DIY Dresser Stripping , Repainting, Repair and Restoration

    The girlfriend and I decided to meet in the middle on the looks of her dressers.
    I wasn’t for all of the colors and she wasn’t for going all black or brown. So we decided to go two-tone. Grey and white, but with the detailed areas trimmed in black.
    The tools we used for stripping the paint:

    Pack of 10 razor blades (Used only 6)
    Pack of 5  9″x11″, 150 grit sand paper
    Pack of 5  9″x11″, 400 grit sand paper
    1 sanding block
    2 sanding sponges
    1 gallon gloss white paint
    1 gallon light grey paint
    1 quart black acrylic paint
    1 6″ foam paint roller
    1 4″ foam Paint roller
    1 9″ paint roller
    One bottle of wood glue. barely even used any of it.

    Paint Removal
    The majority of paint removal was done with the razor blades; just plane old square-shaped razor blades.
    Sanding alone was a lesson in self control. Heads up: No matter how bad you want to, do not press harder on the sand paper. Hold just hard enough to keep the sand paper from sliding out from under your hand.

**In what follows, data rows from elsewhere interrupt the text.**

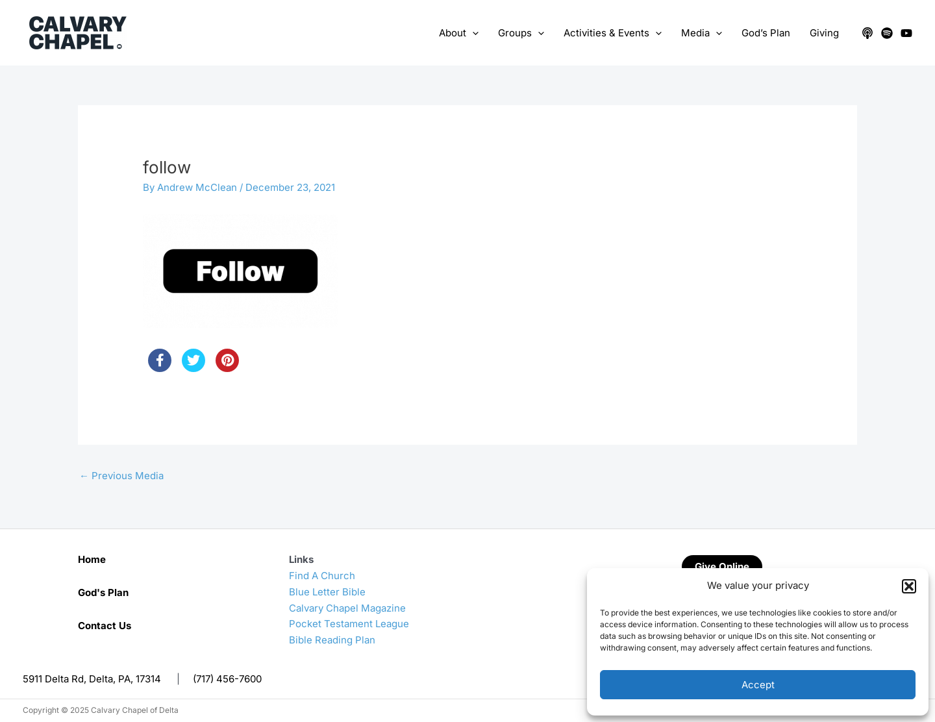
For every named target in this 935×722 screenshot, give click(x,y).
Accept (758, 684)
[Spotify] (887, 33)
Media (701, 33)
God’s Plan (766, 33)
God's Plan (103, 592)
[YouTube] (906, 33)
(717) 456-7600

Fold it in half to get a better grip if you have to.

    The trick to using the razor blade, when you hit a spot where you can’t get between the paint and the wood, make curves with a slight slicing motion as you continue to push away with the razor blade. Be sure to not cut into the wood. You can usually feel when that happens, and sometimes feel it just before it happens. Every now and again you will feel nothing and cut right into the surface of the wood. So be careful and go slow so if you do cut into the wood, it won’t be as deep as if you rushed and just chopped away at the paint. I kept the blade at around 5-10 degrees. If I could get lower, I did; especially where the paint was thin. Sometimes, on the thin spots, I just had to chop and scrape at the paint. Sometimes it was more beneficial to come at that spot from a different position/side.

    We started with the chest of drawers.

    The chest of drawers took us nearly two weeks to scrape the paint off, sand to prep for paint, then paint and cure. Of course we did all drawers at this time, even the drawers for the dresser.

    Here are are the drawers sanded down and glued:

    Then the dresser:


    By the time we started the dresser, the work got super easy. Not sure if there were fewer layers of paint to remove on the dresser or if we just got really good at scraping and sanding by then. We were done scraping, sanding and painting the dresser in two days. All that is left is the detailed area to be trimmed out in the black acrylic paint.

    Applying the paint
    First and foremost, do full length strokes with the roller. You do not want to have a thick spot in the middle where you stopped one stroke and then started another. This will show when the paint dries and will look bad. Full length, straight line, even rolls the entire length of the dresser.

    Nearing the final stages of the project, we brought the dresser and the chest of drawers into the bedroom, to get out of the heat and dust of the garage.

    The rest of the work would be the filling in of the detailed areas with black trim and possibly a flat white inner covering. This is still undecided and since it would be irreversible, we are taking our time.